Eeekkkk!!!!! I’m not sure what I’d do if you actually read this, and if you do, thank you, because I’m about to ramble on for I don’t even know how long. Taylor, you are my inspiration, and you never fail to impress and amaze me. I love the new album, but what has really spoken to me recently has been your poems that you’ve put out. I used to write a lot of poetry, because middle school was never particularly easy for me, because like O’Malley from Grey’s Anatomy(one of my FAV shows, along with once upon a time, ncis, doctor who, friends, I’m just a Netflix nerd) once said, “School sucks for anyone who’s the least bit different; but then there’s college, and then out in the real world, you’ll find where you belong.” This has held very true for me, through middle school and high school, I had only a few close friends, everyone else either walked away or found other things. Books were my main escape, I know music was your escape, but for me, books were. Books allowed me to escape to another world and worry about someone else’s problems, and go on adventures and travel the world and live out the best fantasies where I could be a princess in a far off kingdom, or my favorite, wandering a castle as belle in one of many retellings of beauty and the beast. (I’m sort of slightly, kind of a lot into beauty and the beast, and the fact that beauty is found within) Life has never really come easy for me, my dad died when I was 8 and not too long afterwards my mom made some poor life choices, and well, that’s not really something I like to talk about anymore. When I was in high school, I had my first romance, and my first heartbreak. All because I wouldn’t give up my beliefs for him, and turns out I am much better off without him. What really got me through that breakup was the entirety of your fearless album, and dancing in my room alone to your songs, and sometimes laying on my bed with a tissue box thinking that nothing was ever going to be right again. And then I went to college and fell for a few people who didn’t feel the same way, and your music through the years continued to get me through that, and most sad moments where I felt lost and alone. And then I fell in love. And for the first time in my life, something went right and someone wanted me, not for who they wanted me to be, not for who they thought I could be, but ME. And I’m hopelessly in love with him, I hope if you haven’t found it yet that you find it soon, because it’s a WONDERFUL feeling.
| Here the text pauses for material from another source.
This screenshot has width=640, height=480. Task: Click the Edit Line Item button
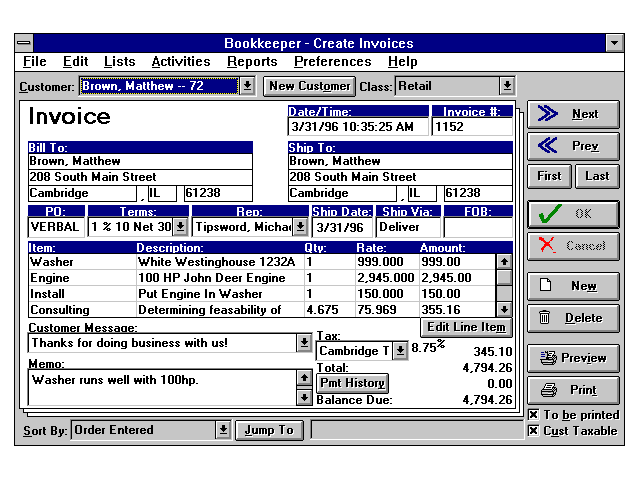tap(466, 327)
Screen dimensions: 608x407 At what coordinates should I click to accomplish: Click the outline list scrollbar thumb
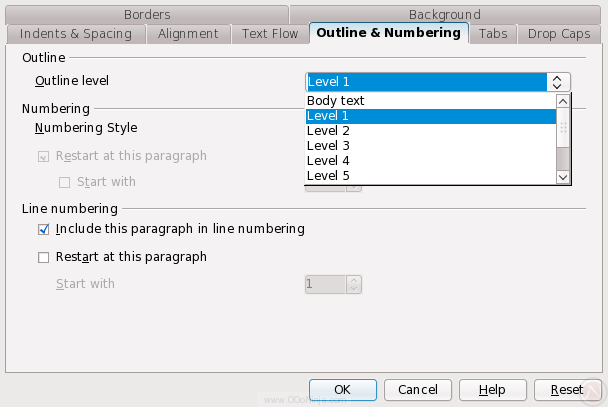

When I saw the poems that you’ve released, I was excited, because it was extra stuff outside of the album, but what floored me was reading them. Never has a poem spoken to me than your poetry. PLEASE keep releasing it, actually, you should publish a book of poetry. I think you are a beautiful word writer, and in your poem “If You’re Anything Like Me”, the first verse speaks to me because I’m such a people pleaser, and I really like making other people happy but don’t really think about making myself happy most of the time. And recently I’ve been afraid that the person I was in college was a much better person than who I am now, someone who is filled with anxiety and suffers from migraines. Your music helps me not feel like that, it’s the best kind of music to dance alone in your room to, or to sing along to when you’re alone in the car, not caring if the person next to you at the set of lights cares or not.
I really hope that someday I get to meet you, I’ve been to see you in concert every time you’ve come to Gillette, and I think my favorite time I went to see you was when it rained nonstop for about half the concert; I was so nervous that the concert was going to be cancelled, but you continued to sing through the rain, and that made it incredibly magical! I haven’t written you anything before because I never knew how to phrase exactly what I wanted to say, but I finally decided to put it down into words and hope for the best! Love you taylor!!!